The producers and consumers of food porn are orally fixated in response to either childhood neglect or overindulgence. Caught in infancy, they are incapable of maturing. Jay Rayner admits as much in his food porn memoir The Man Who Ate the World.

It's fashionable for writers to tell their life story through the medium of food. It looks like a good idea, yet this strategy often results in anachronisms. In general, Seventies children weren't going into Nigellaish raptures about Marmite on toast. Food was less important then, yet the nostalgists can't be trusted to accurately weigh the significance of what's on the plate. In their falsified "foodie" childhood, playing is merely a way of passing the time between meal events. Their accounts of family holidays prioritise the fish and chips over the moment when the whole family reached the state of intimate relaxation that should have been the point.
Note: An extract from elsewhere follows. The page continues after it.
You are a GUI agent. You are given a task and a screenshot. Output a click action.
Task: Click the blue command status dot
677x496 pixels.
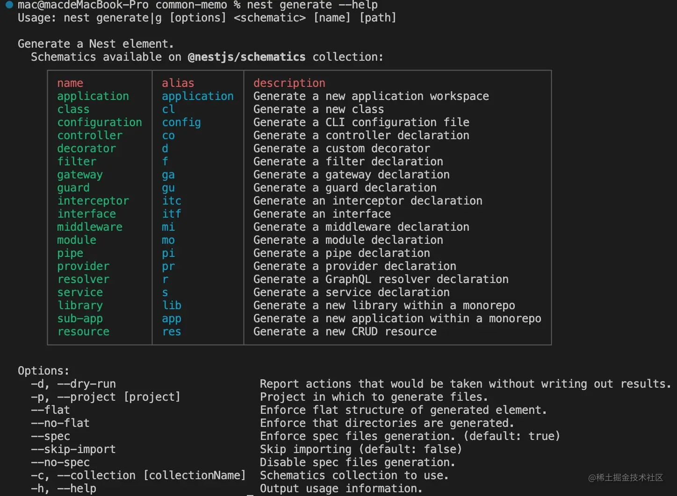(9, 5)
I'd have a job telling my life story through the medium of food. I don't remember the flavours of my childhood, just the flavour. Neither bullied nor bereaved, I never sought solace in buttered crumpets and, as a result, I'm rather impatient with the Proustian pretensions of modern foodies. Like most people, I find music more evocative than food. Listening to The Freewheelin' Bob Dylan does take me back a sparsely furnished front room where my mother Susan is reading,

Susan cast Captain Bird's Eye as an icon of female liberation. Her reliance on convenience food did free her to focus on more important things. Her familial relationships never struggled, like the foodies', because she wasn't emotionally reliant on our repeated assertions about the yummyness of what was put in front of us. My childhood dinners were less fraught than my children's. I tell myself not to take offence when John and Anna turn up their noses at my yummy shepherd's pie, but seldom manage it.

Ready meals are less emotionally loaded than home-cooked food. When depressed, I appreciate the neutrality of junkies' favourite Dunns River Nurishment. At these times, the contents of my fridge seem alien and unpalatable. I'm rather envious of Nigel Slater's ability to find "bottomless comfort" in a piece of white toast spread with "undulating waves of Dairylea".
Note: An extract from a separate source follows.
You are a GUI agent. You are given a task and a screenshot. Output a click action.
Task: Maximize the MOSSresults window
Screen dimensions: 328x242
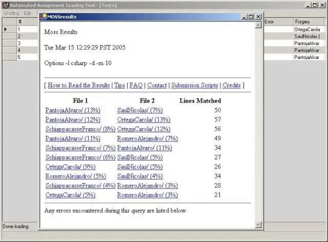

The new food culture is a form of psychic escapism. Taste is immaterial to the millions of addicts who are eating to alleviate the pain of existence. The post-partum period when I was "using" was most alarming. Oddly, I felt freer when I was addicted to cigarettes. The smoker's mind is free to think about other things, while the foodie's entire being is focused on obtaining the next fix.

Nigella's husband, Charles Saachi, is also, apparently, a fan of processed cheese triangles, though for him, it's less about comfort than convenience. His claim not to be interested in food gets him off sampling his wife's grasshopper pie. Conveniently, he never has to feign appreciation for a concoction comprising crème de cacao blanc, crème de menthe, mini marshmallows, green food colouring and cream on a bourbon biscuit base.

Perhaps we should follow his lead and think less about food and more about art and women. It feels decadent, in the current climate, to elevate this costly hobby to the status of a quasi- religion. I hope the one good side of a return to Eighties style austerity will be the return of a more functionalist attitude to food.